In mid September I braved the M11 and M25 to visit my brother, Paul and his wife, Ruth in Hastings. All went well on journey there but it was a different matter coming home. I got diverted west away from the Dartford crossing. So I travelled the best part of all the way round the M25. It was stop – start, stop – start until beyond Heathrow. It tried my patience! What a relief to reach the exit junction to the M11 only to find myself in the wrong lane – heading for central London. I was so fed up that I virtually closed my eyes, signalled left to switch lanes and hoped for the best. I daresay I was only inches away from an inglorious exit to a better place.
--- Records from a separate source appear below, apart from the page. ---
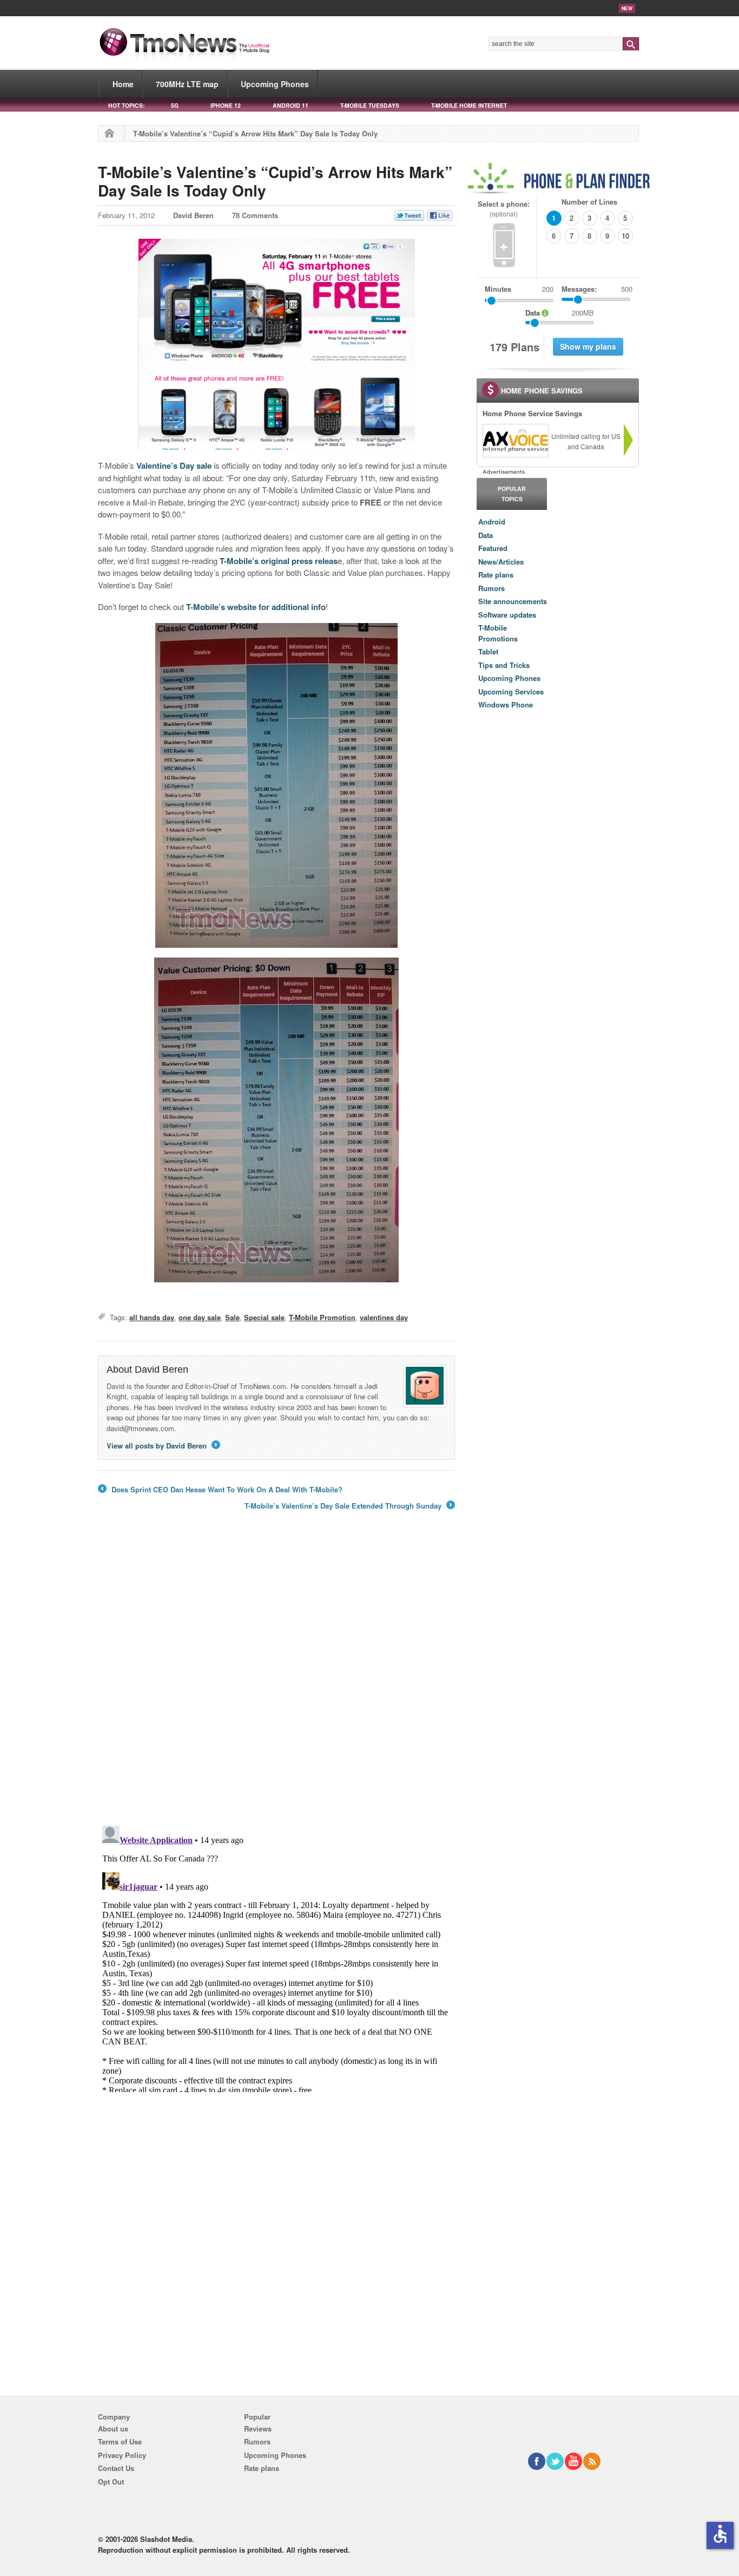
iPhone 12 (225, 105)
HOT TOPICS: (126, 105)
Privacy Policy (122, 2455)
I had one or two other setbacks during my stay with Ruth and Paul. I tripped over a wire when out bird watching and fell head first for the second time this year. I landed on my face – so no harm done! I also managed to lock myself out of Paul’s house and no amount of trial and error with a borrowed key managed to redress the situation. Other than that, I greatly enjoyed my visit and was sorry to come home. Paul and I went bird watching each day; the weather was good and the birds varied and numerous.
In early October, Tom and I had to bid farewell to our young friend Stu Hill who was flying to New Zealand to spend 6 months walking from the north of North island to the southernmost tip of South island – all of 2000 miles. (Please note that I have eschewed words like up and down to describe his route!)
I do get some encouragements along the way! Ashley Revett, a plumber by trade and former pupil at Debenham, took time out from working on the visitor’s centre at Lackford for a chat. He asked Tom to take a photo of the two of us on his mobile phone. Another case of beauty and the beast!
The folk at Brockley and Barton Mills are very appreciative of my Bible studies. I also benefit from the kind hospitality of Richard and Carolyn Plowman of the Brockley fellowship and Arthur and Gill Rutterford at Barton Mills.
Sadly the numbers attending the chapel at Brockley continues to dwindle as the over nineties either go to live in care homes or are confined to their own homes. We miss them greatly. So far none have actually died and so I am able to visit my old friends. It is difficult to be optimistic about the future of the church with no young people to replace the old.
I keep adding to my website as I slowly work through Matthew’s gospel. I have found it difficult because Matthew portrays Jesus at his most severe and uncompromising. I was glad to arrive at Matthew 20v29 where Jesus says that he came to give his life as a ransom for many. Years and years ago I can remember a boy at Pioneer Camp singing over and over again, “He paid the ransom for me.” It is one of my abiding memories of camp. As far as I was concerned the little boy could not sing it often enough.
Finally, congratulations to brother, Peter and his wife Olive for becoming grandparents for the first time. Their grandson Lucas was very, very reluctant to leave the safety of the womb. I don’t blame him!